Still, when you dance with the devil, sometimes he stomps his hoof on your toes. Near the end of the show, the band threw two microphones out into the crowd, neither of which were returned. Logan came back out and demanded their return. After much coaxing, one of the mics did find its way back on stage. Still, in a perennial showing of Philly “class,” the second mic was as vanished as the sands of time, never to return to its true owner. Deflated, the band (and the audience as well) spent a few more minutes requiring the return of the device, but alas, it was gone gone gone. After that, the whole show sort of shambled to a stop, collapsing at the end with the crowd gradually dispersing. Leftover Crack shows surely are unpredictable, and that chaos is as much a part of the art as the music itself. How you interpret someone stealing stuff from an independent, hardworking band who actively encourage stealing from corporations, the result of which is a show that ends in breakdown, is a twist you have to figure for yourself.

And speaking of James Brown, before Leftover Crack’s set, Negative Approach stormed through 40 minutes of pure freight train smashing. Negative Approach has a sound as identifiable as the cold death stare of vocalist John Brannon, and the band is as hot and as savage as ever. For the whole performance, Brannon kept that look of ire bolted into his face as he barked out in his junkyard dog howl, the band flying by in a mass of explosive feedback and clanging.

With perhaps a line here or there, the band rocketed from 40 second slammer to 90 second smasher to 40 second basher with little pomp. Negative Approach is a band that shows by doing and frankly, many band shave tried, but no one can duplicate the sheer ferocity of NA. Interestingly, they did do a couple of their classic covers, including Sham 69’s “Borstal Breakout,” but even that tune, with its bouncy skeleton, was forged into something meaner and violent.

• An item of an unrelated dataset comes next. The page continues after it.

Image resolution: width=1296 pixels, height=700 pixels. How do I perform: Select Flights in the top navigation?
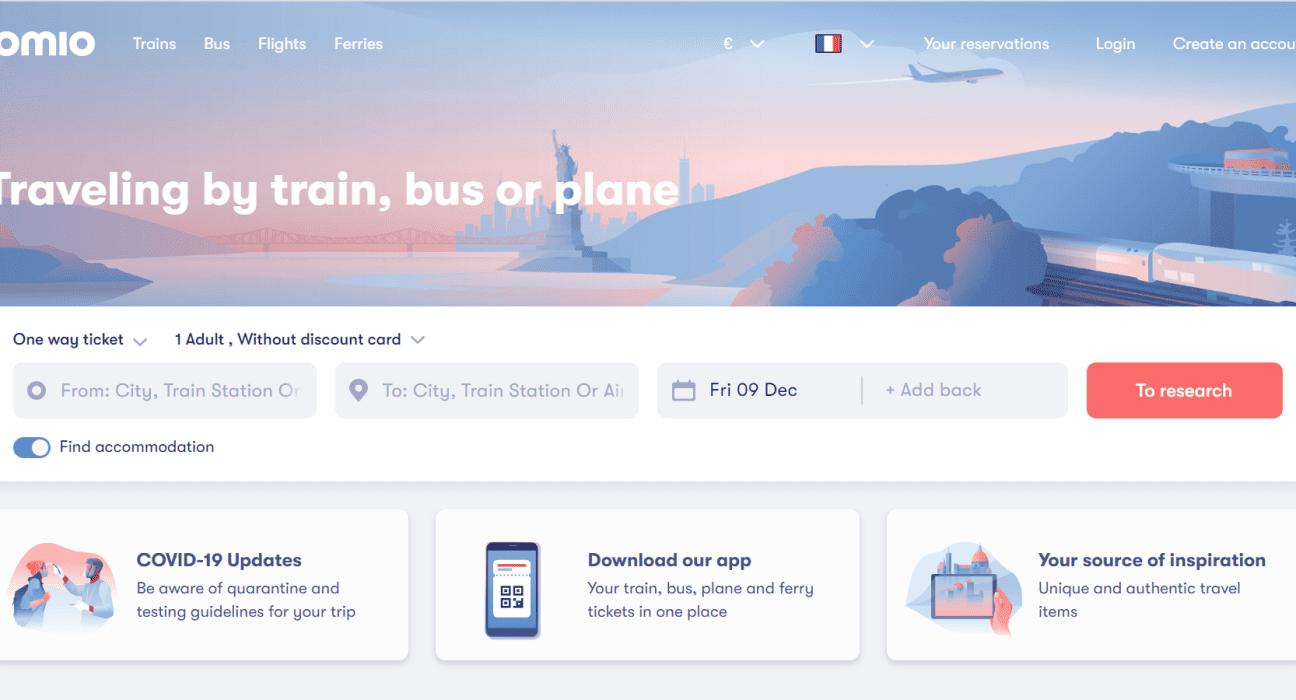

The set ended with a quite salutation and a final song. Negative Approach didn’t need to tell people who they were or what they were doing, they simply did it, cementing for the zillionth time their legend- it’s not hype, it’s the real deal.

The show opened with up-and-comers Crazy & the Brains. Singer Christoph took to the stage in a Biggie Smalls style fur coat and the band immediately launched into their New York Dolls meets Dead Milkmen style of crazed punk. They’re touring off their excellent new album, Into the Ugly and they focused on that release live. “Hell No” kicked off with its surfs style spiral and Jeff Rubin’s bouncing xylophone, only for Brett M, Ernest Young, and Jon Lango to kick the track into a loose punk snapper.

Much of the audience was crusty or crusty adjacent but by the third song, Catb’s kicked off a rendition of Jim Carroll’s “People who Died” (with LoC’s Brad Logan on guitar) and crowd was won over. From there, the band hopscotched across their discography. An extended take on “Vanity Fare” with audience-xylophone participation got the crowd jumping. Catb’s have been building for a few years now and they’re hitting their marks by creating a sort of demented, but intelligent, fierce, but emotional, classic, but fresh kind of punk that exemplifies what the true spirit if punk rock is. Their Philly set demonstrated this in spades.

Catbs, NA, and LoC don’t seem to have much in common on paper, but as each did their own unqiue thing, it became clear that they are all the same sort of a band- that is, a band that does do their own thing, and does it better than anyone else.